Doug Ford's victory was announced after 10 p.m., without any of the pomp and fanfare that was expected earlier in the day when hundreds packed a hall expecting to celebrate the start of a new and more positive chapter in party history.

Instead, after a 4.5-hour delay, the chair of the party's leadership election organizing committee dismissed the irate crowd Saturday evening with a terse statement about the need for a review of the results and announced the issue would be resolved in the "short term."

"There's a review underway of an allocation of a certain list of electors that needs to be resolved because it may have an impact on electoral votes," Hartley Lefton said, his words increasingly drowned out by jeers and boos.

Lefton dismissed assembled party members from the hall they'd occupied since late Saturday morning, saying the organization no longer had access to the premises.
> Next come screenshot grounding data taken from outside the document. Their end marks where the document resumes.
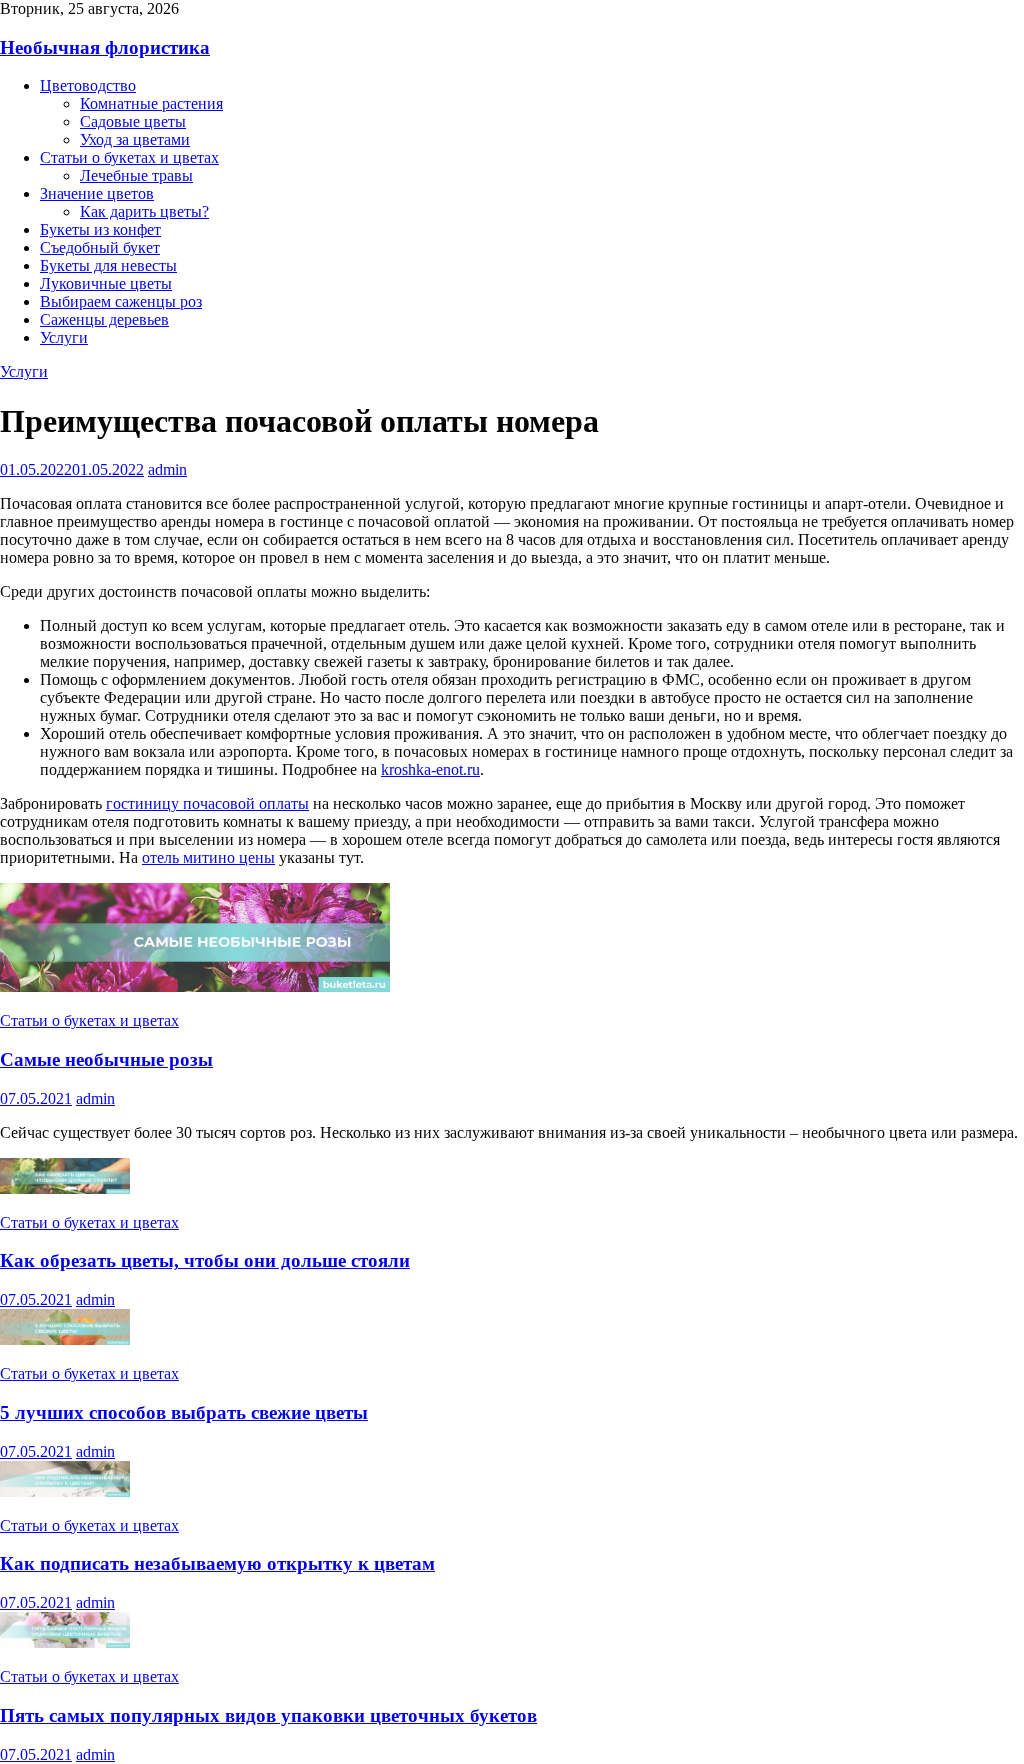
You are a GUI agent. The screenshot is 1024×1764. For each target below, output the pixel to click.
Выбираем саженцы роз (121, 301)
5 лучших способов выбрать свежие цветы (184, 1412)
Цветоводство (88, 85)
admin (167, 469)
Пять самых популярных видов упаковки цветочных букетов (268, 1715)
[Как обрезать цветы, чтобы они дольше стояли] (65, 1188)
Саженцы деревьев (104, 319)
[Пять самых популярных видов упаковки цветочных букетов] (65, 1642)
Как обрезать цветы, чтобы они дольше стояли (205, 1260)
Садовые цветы (133, 121)
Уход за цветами (135, 139)
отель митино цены (208, 857)
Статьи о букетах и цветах (129, 157)
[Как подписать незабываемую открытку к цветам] (65, 1491)
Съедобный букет (100, 247)
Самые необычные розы (106, 1059)
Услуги (64, 337)
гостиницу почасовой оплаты (207, 803)
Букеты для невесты (108, 265)
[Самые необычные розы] (195, 986)
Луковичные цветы (106, 283)
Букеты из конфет (100, 229)
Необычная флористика (105, 47)
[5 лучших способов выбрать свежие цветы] (65, 1339)
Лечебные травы (136, 175)
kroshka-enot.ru (430, 769)
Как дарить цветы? (144, 211)
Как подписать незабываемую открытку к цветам (217, 1563)
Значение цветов (97, 193)
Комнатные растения (151, 103)
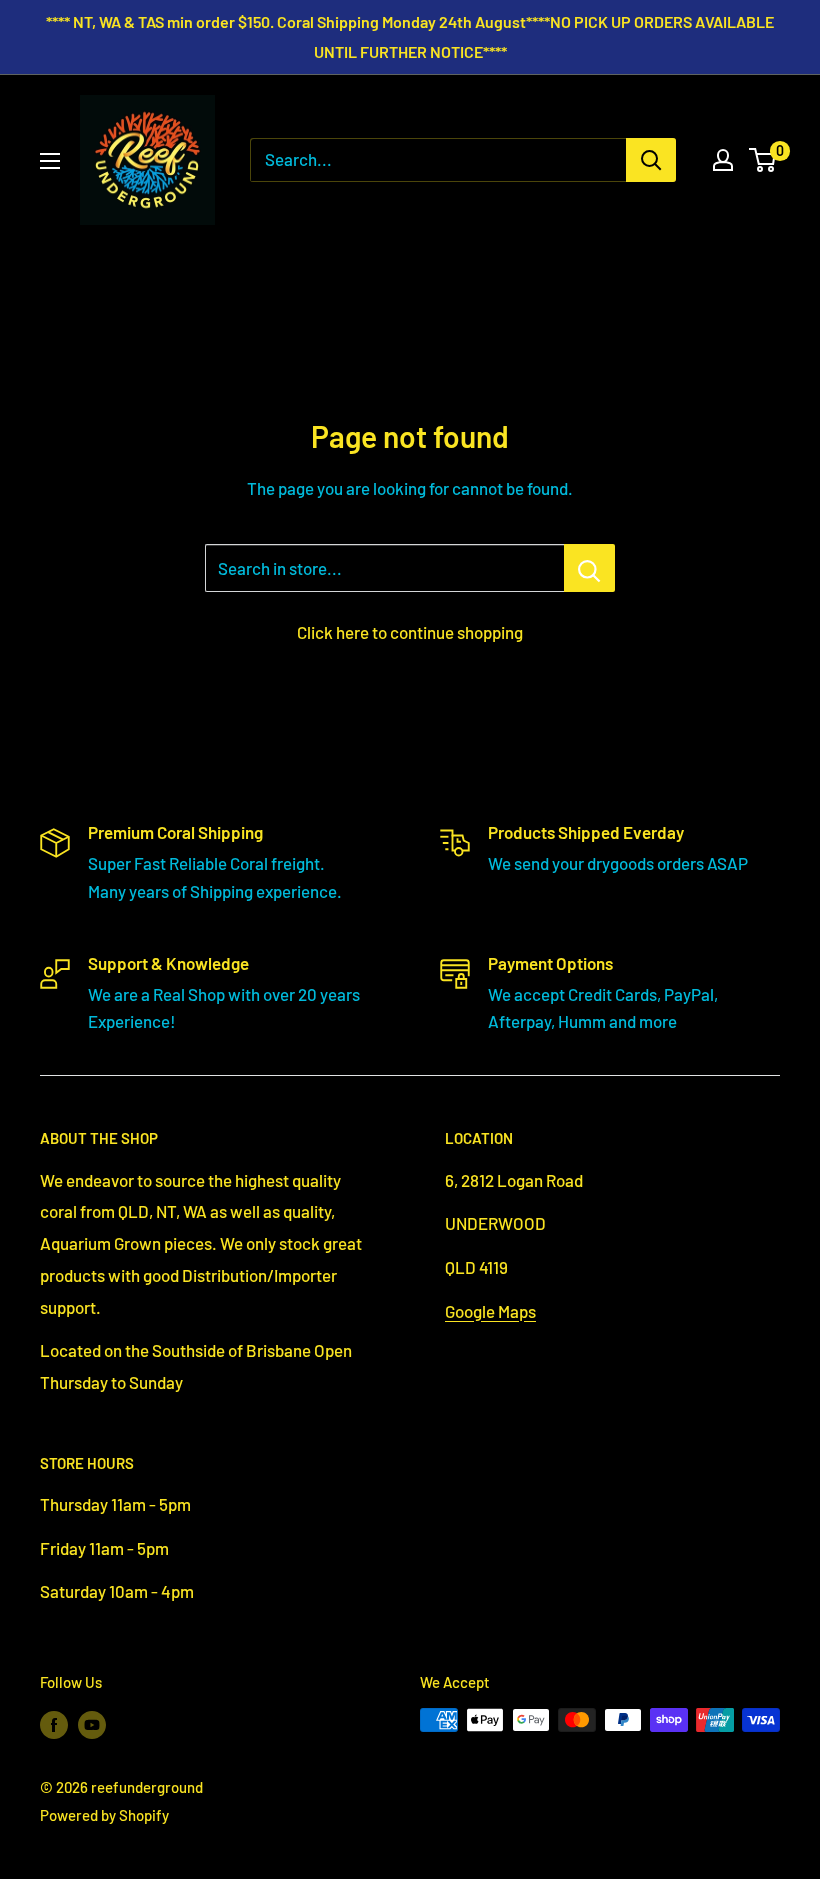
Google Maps (490, 1311)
William Coleman, a staunch Ford supporter, said he was angry at the party's handling of what should have been a turning point and worried the delays and confusion over who won could affect the party's image at a time when it is striving to appear united and authoritative.
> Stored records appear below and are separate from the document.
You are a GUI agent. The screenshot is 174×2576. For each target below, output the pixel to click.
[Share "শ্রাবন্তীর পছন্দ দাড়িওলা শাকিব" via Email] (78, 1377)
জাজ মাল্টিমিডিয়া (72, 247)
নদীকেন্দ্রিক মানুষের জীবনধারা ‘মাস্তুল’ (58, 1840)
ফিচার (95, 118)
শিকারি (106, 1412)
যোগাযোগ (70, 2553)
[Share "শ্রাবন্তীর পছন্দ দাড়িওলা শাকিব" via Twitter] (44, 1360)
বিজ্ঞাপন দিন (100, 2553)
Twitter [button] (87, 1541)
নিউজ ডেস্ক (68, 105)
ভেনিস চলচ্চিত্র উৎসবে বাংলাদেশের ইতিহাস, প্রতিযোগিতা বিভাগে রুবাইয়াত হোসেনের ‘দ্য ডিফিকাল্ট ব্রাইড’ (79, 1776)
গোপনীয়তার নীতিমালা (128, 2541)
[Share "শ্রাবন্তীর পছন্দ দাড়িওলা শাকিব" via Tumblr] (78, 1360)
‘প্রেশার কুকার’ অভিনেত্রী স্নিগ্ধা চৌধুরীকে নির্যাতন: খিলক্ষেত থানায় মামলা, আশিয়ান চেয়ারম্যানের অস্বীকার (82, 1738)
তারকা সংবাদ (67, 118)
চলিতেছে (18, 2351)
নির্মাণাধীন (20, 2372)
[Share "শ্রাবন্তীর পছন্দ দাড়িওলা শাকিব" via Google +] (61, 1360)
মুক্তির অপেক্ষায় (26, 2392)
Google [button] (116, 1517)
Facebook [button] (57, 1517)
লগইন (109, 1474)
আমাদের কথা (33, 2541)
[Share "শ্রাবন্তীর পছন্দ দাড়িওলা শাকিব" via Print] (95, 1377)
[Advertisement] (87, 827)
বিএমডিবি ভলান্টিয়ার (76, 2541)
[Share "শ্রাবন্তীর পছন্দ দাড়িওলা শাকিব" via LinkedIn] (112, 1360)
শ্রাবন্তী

"If we're going to win the general election ... stuff like this only makes things worse," he said.

Others appeared undisturbed, saying the hurdles would be long forgotten once a leader was chosen.

"Whatever it takes, as long as we get it right and then we're behind whoever the candidate is," said Jeffrey Thomson, a longtime party member.
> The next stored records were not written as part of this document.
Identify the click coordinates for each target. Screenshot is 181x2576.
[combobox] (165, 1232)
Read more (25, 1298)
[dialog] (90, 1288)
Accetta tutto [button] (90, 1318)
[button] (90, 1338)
More than 64,000 votes were cast in the hastily organized leadership race.

Cristine de Clercy, an associate professor of political science at Western University, said the party's handling of the delays Saturday was "a dismal failure."

"This was pretty much the most mishandled party executive communication exercise I've ever witnessed on television," she said.

"This party is very clearly very fractured ... That made it even more important that this executive running this election had to be perfect ... Unfortunately the thing blew apart today."

The contest was launched in late January after former leader Patrick Brown resigned abruptly amid allegations of sexual misconduct that he has consistently denied.

Brown tweeted his congratulations to Ford on his victory.

"We are all behind our new leader and focused on our common goal of defeating the disastrous Wynne Liberal government," he said.

Mulroney, the only candidate to be nominated in a riding, also tweeted her support for Ford and said she would be back knocking on doors Sunday.

"Today, we leave this convention united with one common goal, finally firing Kathleen Wynne," she said.

Saturday's delay in announcing a winner was the latest in a long list of challenges that have plagued the party since Brown's departure.

The party uncovered issues with its structure, problems with its nomination processes, and discrepancies in its membership numbers, leading interim leader Vic Fedeli to declare he would "root out the rot" before handing over the reins to a new leader.

The leadership race itself stirred strife and forced party brass to defend their decisions on a number of fronts.

Chief among these were a number of complaints about the complex rules for the online vote, including repeated claims that the necessary voting documents sent via regular mail were not reaching party members on time.

A lawyer even filed a request for a court injunction the day before the leadership convention seeking to delay the decision by a week to give more members a chance to receive their documents and cast a ballot, but a judge dismissed the request.

—with files by Michelle McQuigge in Toronto.